(DATASET RECORDS Opens)

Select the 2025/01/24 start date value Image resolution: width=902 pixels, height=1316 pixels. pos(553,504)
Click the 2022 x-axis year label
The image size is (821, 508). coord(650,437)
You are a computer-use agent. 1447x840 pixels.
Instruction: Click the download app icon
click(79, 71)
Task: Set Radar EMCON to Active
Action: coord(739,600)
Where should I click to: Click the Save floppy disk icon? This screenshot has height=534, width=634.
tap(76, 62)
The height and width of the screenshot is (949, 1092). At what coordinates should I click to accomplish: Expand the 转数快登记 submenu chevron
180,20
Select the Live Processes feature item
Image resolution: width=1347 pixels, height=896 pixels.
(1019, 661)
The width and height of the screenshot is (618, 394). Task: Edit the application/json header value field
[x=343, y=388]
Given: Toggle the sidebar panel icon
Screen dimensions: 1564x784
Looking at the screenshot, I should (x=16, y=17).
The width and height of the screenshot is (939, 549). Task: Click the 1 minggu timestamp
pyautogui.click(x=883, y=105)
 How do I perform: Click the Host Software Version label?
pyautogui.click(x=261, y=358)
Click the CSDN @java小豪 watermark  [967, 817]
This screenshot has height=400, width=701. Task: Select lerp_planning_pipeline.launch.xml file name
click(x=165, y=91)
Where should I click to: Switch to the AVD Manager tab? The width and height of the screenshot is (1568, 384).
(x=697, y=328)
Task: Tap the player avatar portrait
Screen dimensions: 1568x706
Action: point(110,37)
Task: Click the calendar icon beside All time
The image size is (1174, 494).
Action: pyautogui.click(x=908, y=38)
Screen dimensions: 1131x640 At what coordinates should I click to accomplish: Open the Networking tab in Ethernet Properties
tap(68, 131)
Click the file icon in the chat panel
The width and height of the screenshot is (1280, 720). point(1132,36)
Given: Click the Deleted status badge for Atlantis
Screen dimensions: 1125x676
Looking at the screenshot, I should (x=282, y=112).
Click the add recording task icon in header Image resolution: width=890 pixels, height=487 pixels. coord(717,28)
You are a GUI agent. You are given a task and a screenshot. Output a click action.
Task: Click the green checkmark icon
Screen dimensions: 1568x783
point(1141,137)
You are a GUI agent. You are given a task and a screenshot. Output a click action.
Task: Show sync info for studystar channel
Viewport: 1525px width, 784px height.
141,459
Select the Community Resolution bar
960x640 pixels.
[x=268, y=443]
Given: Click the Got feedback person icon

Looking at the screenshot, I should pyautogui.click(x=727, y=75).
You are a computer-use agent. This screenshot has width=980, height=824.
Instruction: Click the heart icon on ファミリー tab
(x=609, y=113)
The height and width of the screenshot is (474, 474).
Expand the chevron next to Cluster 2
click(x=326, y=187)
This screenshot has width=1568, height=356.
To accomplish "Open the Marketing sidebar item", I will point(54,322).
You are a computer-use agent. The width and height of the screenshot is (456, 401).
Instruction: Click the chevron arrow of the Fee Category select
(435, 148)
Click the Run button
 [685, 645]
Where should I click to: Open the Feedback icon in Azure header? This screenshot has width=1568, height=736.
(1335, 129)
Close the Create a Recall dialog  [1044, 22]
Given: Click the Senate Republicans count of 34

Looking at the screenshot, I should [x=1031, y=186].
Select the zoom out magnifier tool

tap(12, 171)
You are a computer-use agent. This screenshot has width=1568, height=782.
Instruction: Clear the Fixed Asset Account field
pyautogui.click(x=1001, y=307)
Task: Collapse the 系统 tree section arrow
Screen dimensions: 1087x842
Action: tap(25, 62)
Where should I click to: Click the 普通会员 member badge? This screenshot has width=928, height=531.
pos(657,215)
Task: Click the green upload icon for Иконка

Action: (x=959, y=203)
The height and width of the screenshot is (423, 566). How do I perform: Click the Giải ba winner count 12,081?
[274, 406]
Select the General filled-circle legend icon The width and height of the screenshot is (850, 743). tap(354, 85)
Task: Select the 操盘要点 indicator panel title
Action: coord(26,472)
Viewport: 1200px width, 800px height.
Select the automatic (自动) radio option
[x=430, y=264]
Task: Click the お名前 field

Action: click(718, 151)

(DATASET RECORDS Closes)

(HOW TO COMPLETE THIS TASK): Show the lines above that have the word "sidebar".

(ANSWER TO THE EXERCISE):
Given: Toggle the sidebar panel icon
To accomplish "Open the Marketing sidebar item", I will point(54,322).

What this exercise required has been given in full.